> EXTRACT PROVIDED:
-*-

If you’re interested, the Guardian did a very informative pictorial spread on the weekend’s festivities, with all the sailing ships and everything. It’s here. (It being a republican paper, it also shows you how much the Queen costs.) I’m planning on avoiding the whole thing by going to the cinema for four whole days (cool, dark, serves chilled beverages etc.). It will be good practice for the Olympics. If I may risk an athletics allusion, don’t get me started on the Olympics.

(Oh, I’m really looking forward to Euro 2012. I hope those far-right Ukrainians are excited that their Mum ie. the rest of the world, is coming round their flat.)

We like it when our friends become successful

On Monday night, 6 Music won UK National Station Of The Year at the Sony Radio Awards. None of your rubbish, and about time, too. We’d sort of half-expected a nomination in the immediate wake of our pardon from execution in 2011, but we were overlooked in the heat of that particular moment and understandably half-wondered if we’d ever win. (If not then, when?) I say “we”, even though I have not been a permanent presenter on the network since 2007, as I am still made to feel part of the family by the nice people pictured above, and anyway, I have my own pigeonhole! I was there at the Sonys nine years ago, at the Grosvenor House Hotel, when the first Digital Terrestrial Station Of The Year award was handed out and we lost to Saga. (Not knocking Saga, but we felt robbed.) I was also there in 2010, too, when Jarvis won the Rising Star award for the station, and Adam and Joe won the Comedy award. It was fantastic to be able to bask in reflected glory around  the 6 Music table, as I am now a friend of the station, a presenter and a fan. I wished I could have been there on Monday to drink in the crowning glory of ten years on the air.

-*-

> TASK: Reproduce the post word for word from "If you’re interested, the" to "round their flat.)". The lines after the post are separate material, unrelated to it.

-*-

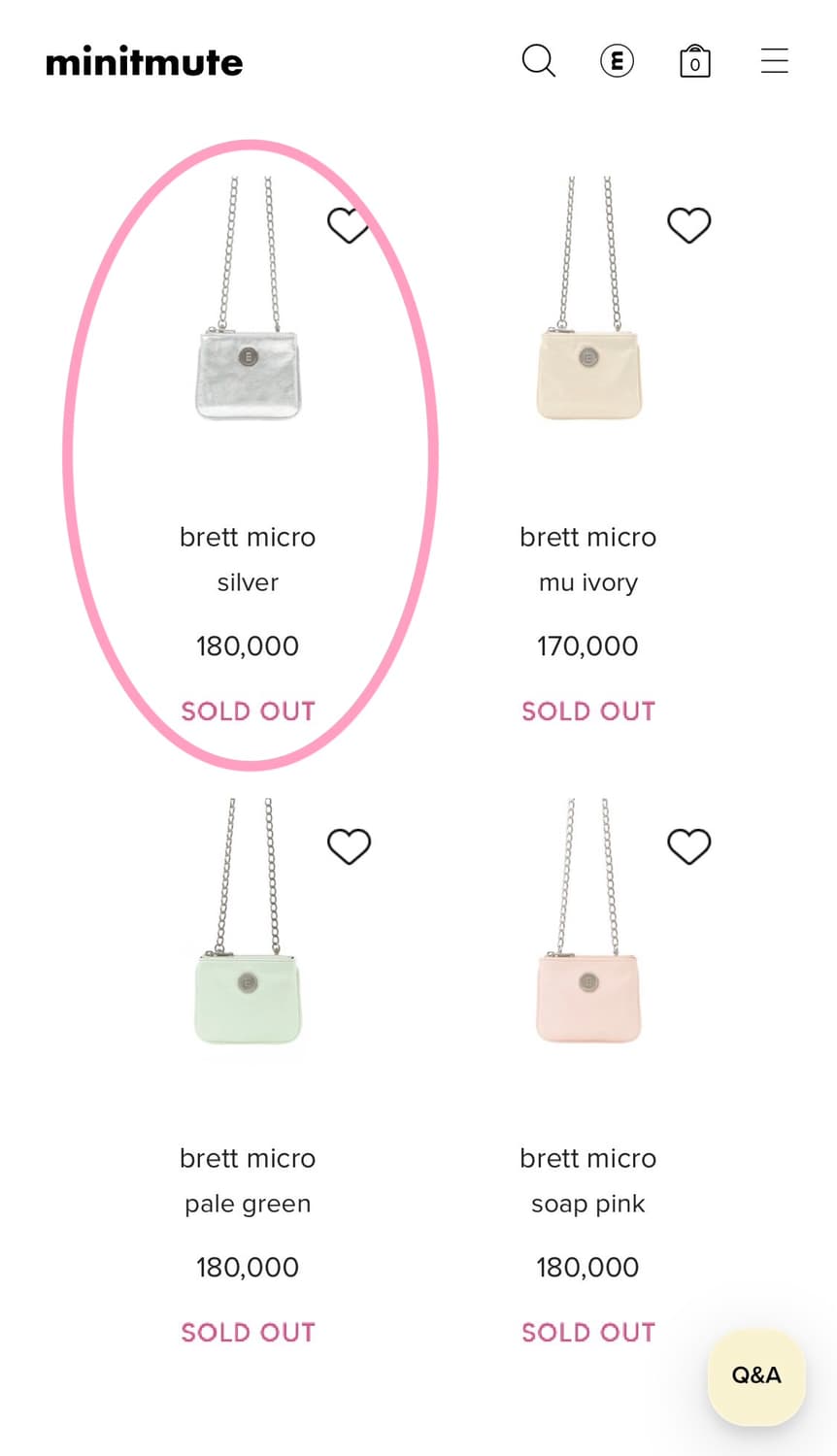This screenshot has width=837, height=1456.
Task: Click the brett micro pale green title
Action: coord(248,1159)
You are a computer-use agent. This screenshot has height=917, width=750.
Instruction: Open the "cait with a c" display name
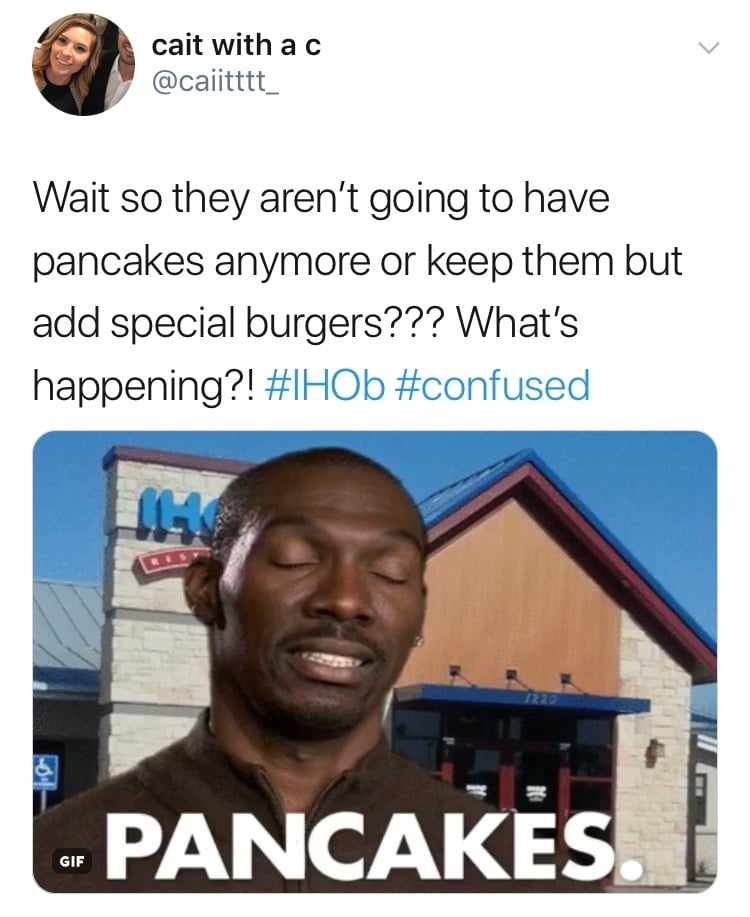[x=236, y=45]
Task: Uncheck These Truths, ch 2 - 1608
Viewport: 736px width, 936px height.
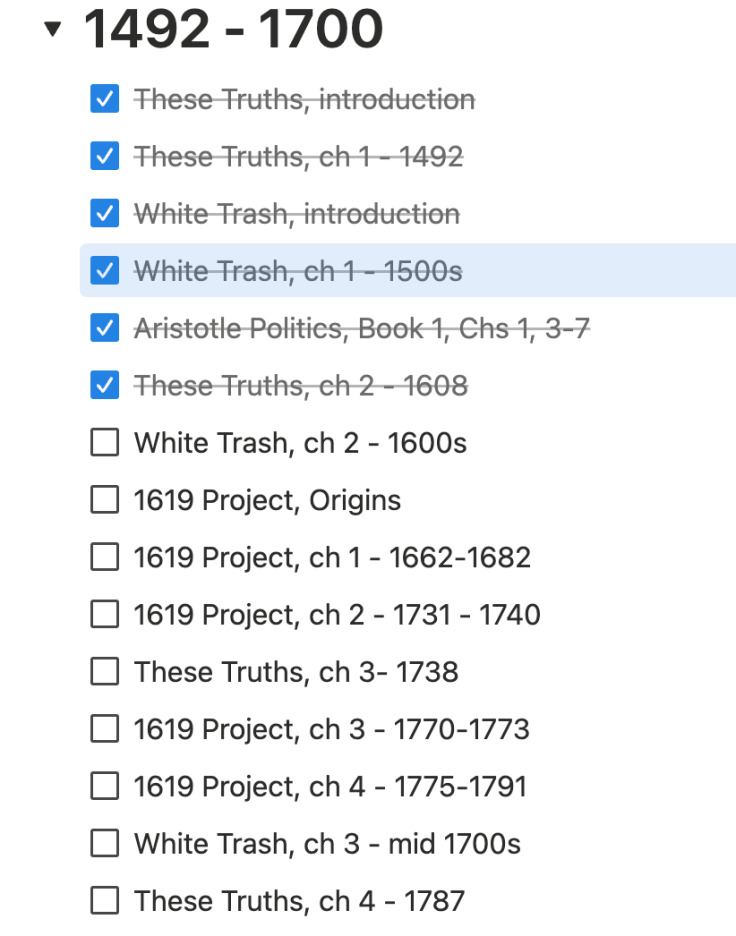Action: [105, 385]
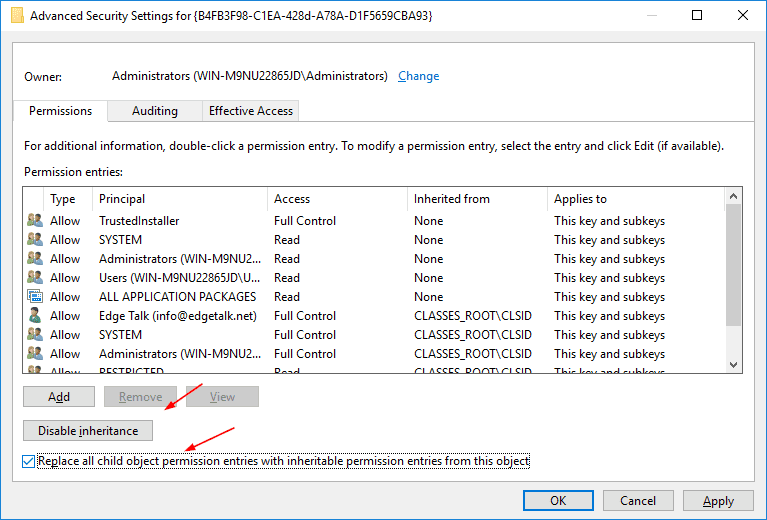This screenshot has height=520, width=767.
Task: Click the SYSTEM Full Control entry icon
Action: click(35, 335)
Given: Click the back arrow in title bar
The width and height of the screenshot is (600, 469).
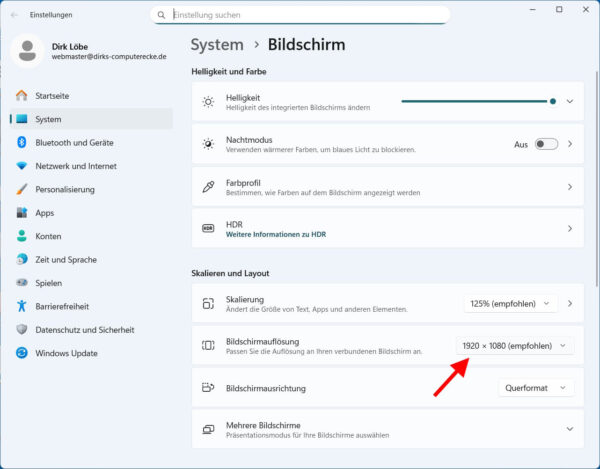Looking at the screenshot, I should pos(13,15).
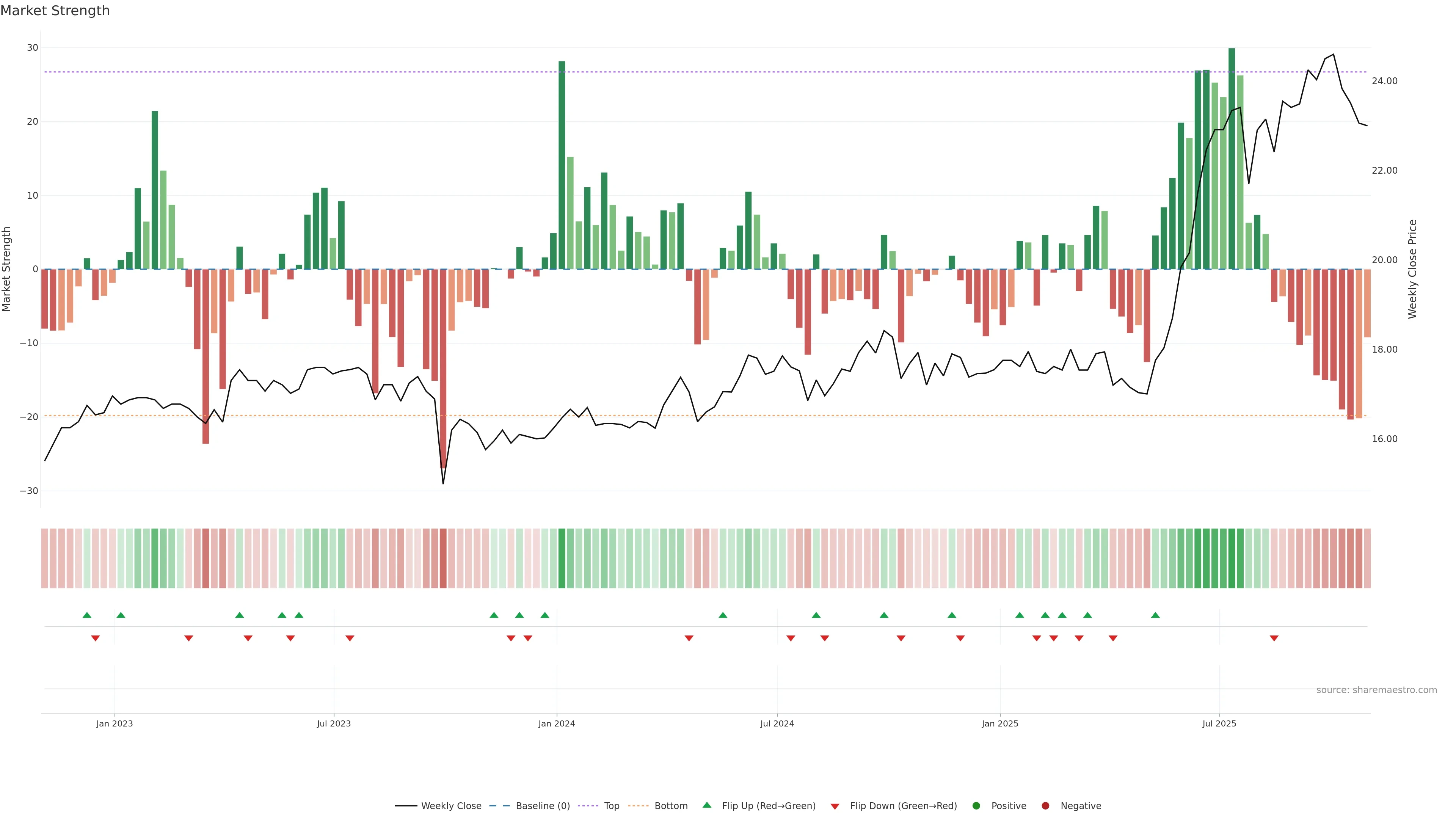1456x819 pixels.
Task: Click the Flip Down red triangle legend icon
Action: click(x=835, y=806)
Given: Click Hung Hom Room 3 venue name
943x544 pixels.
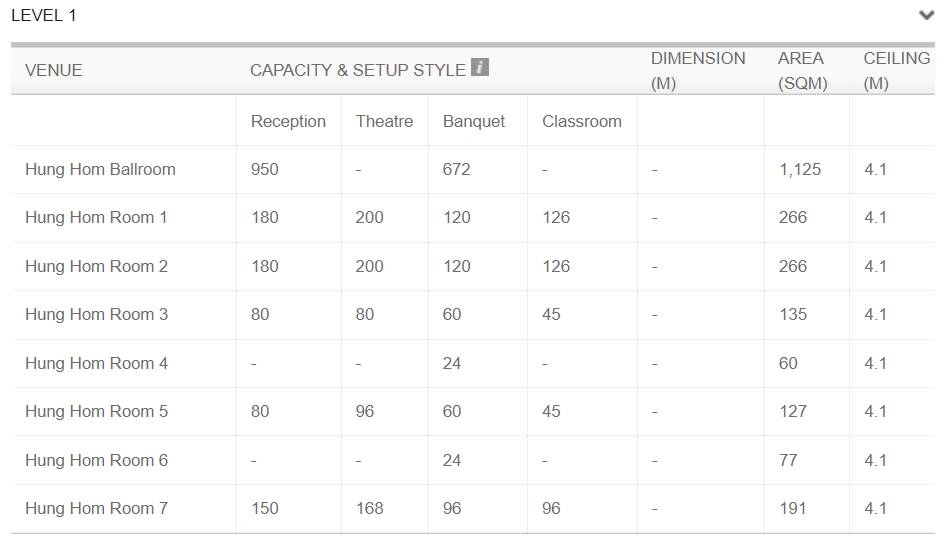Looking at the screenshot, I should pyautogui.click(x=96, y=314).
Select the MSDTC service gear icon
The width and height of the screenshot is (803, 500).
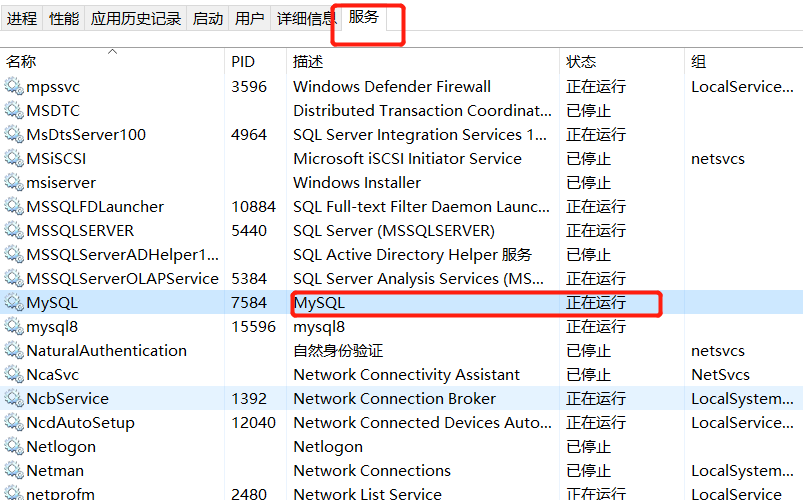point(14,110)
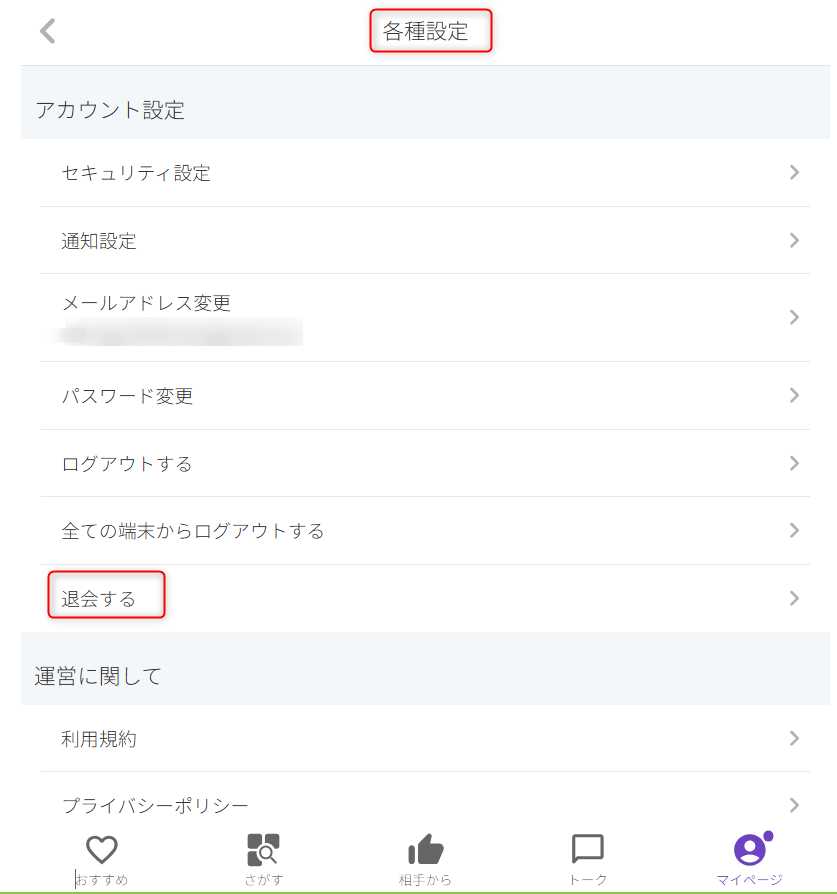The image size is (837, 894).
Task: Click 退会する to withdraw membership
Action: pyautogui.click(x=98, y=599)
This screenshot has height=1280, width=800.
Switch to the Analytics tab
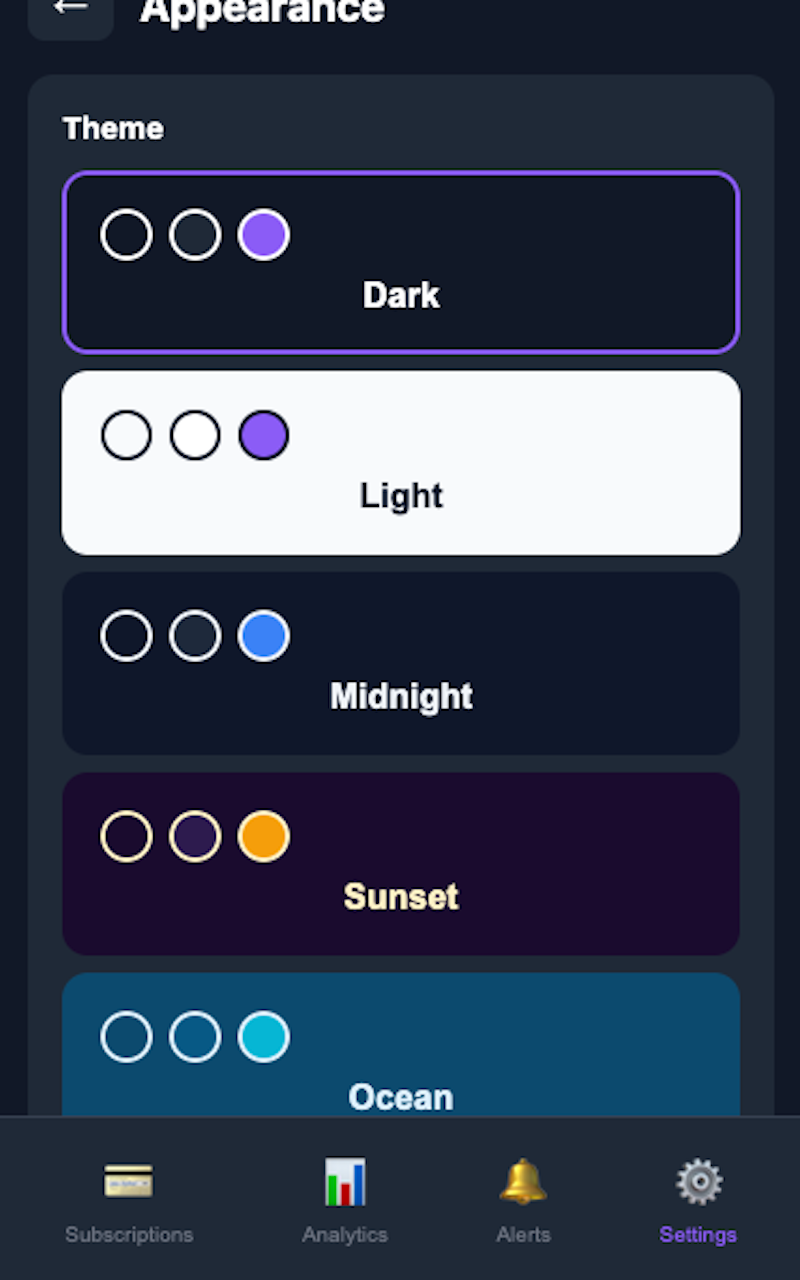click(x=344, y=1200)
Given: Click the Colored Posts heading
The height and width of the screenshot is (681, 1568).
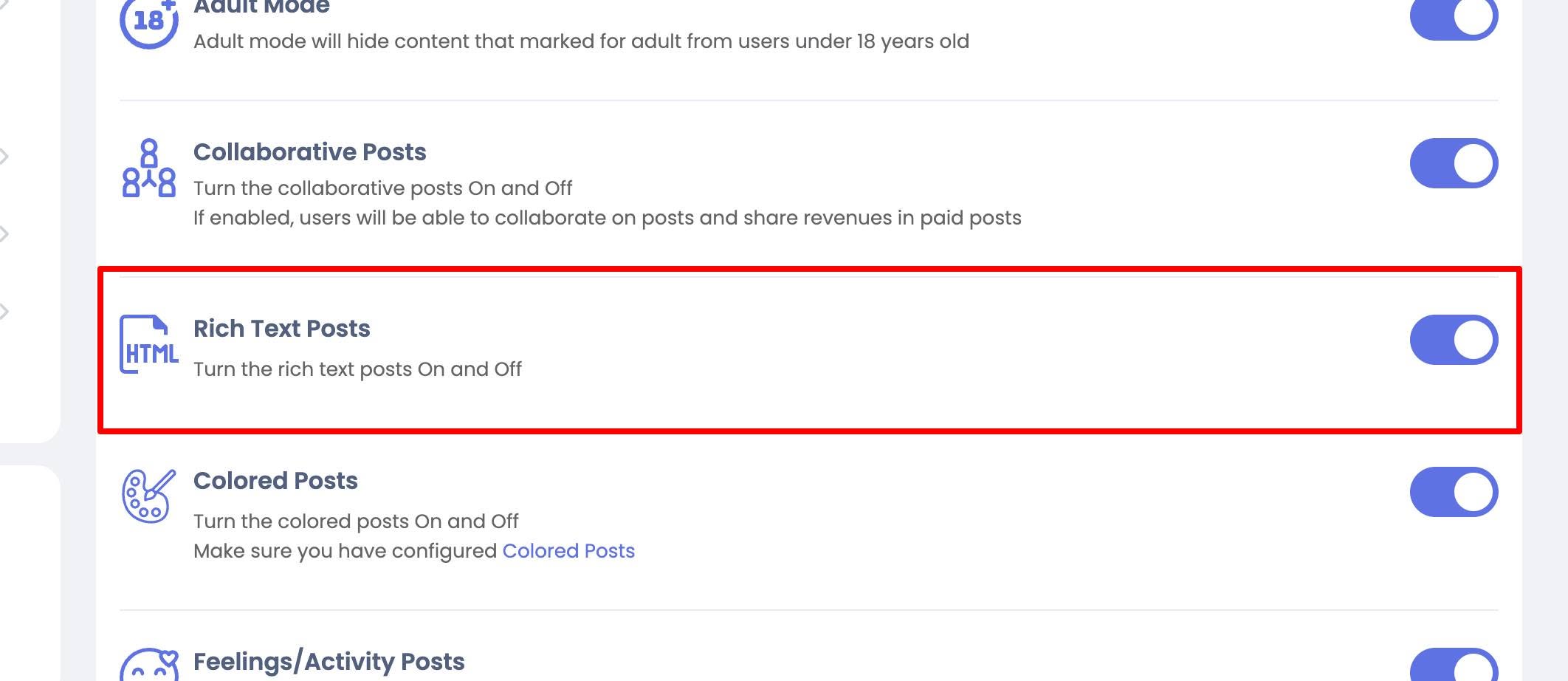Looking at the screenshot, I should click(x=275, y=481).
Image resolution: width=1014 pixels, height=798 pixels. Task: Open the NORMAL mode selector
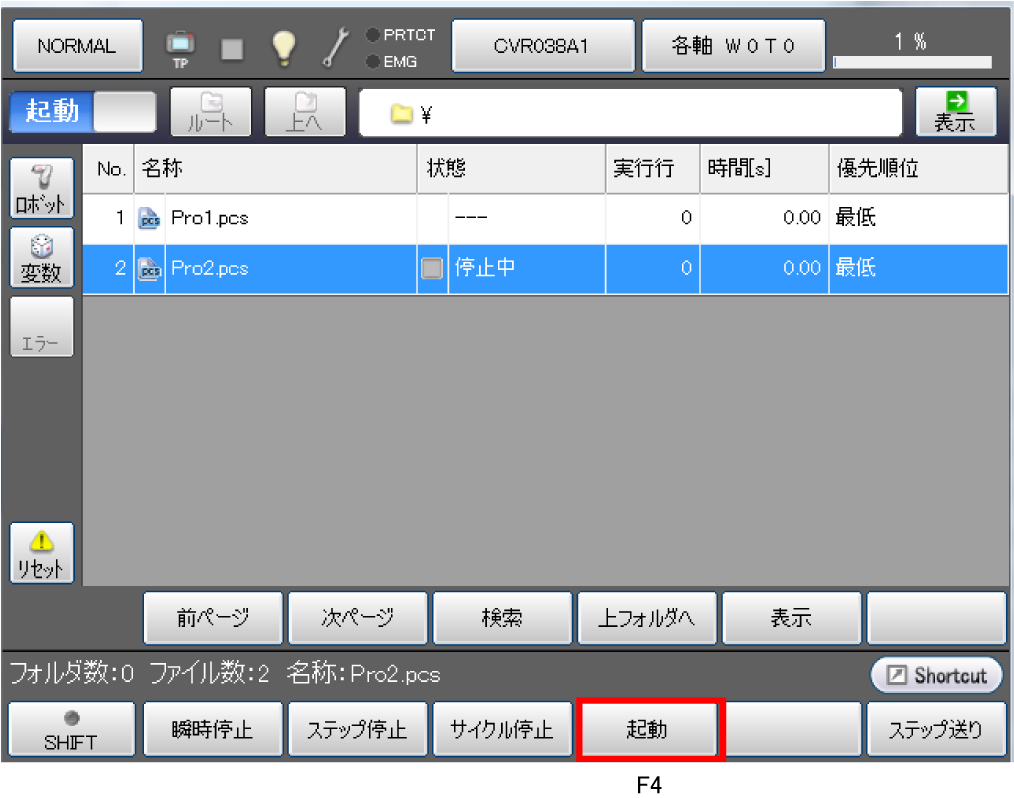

-*-

> PROBLEM SOLUTION:
If you’re interested, the Guardian did a very informative pictorial spread on the weekend’s festivities, with all the sailing ships and everything. It’s here. (It being a republican paper, it also shows you how much the Queen costs.) I’m planning on avoiding the whole thing by going to the cinema for four whole days (cool, dark, serves chilled beverages etc.). It will be good practice for the Olympics. If I may risk an athletics allusion, don’t get me started on the Olympics.

(Oh, I’m really looking forward to Euro 2012. I hope those far-right Ukrainians are excited that their Mum ie. the rest of the world, is coming round their flat.)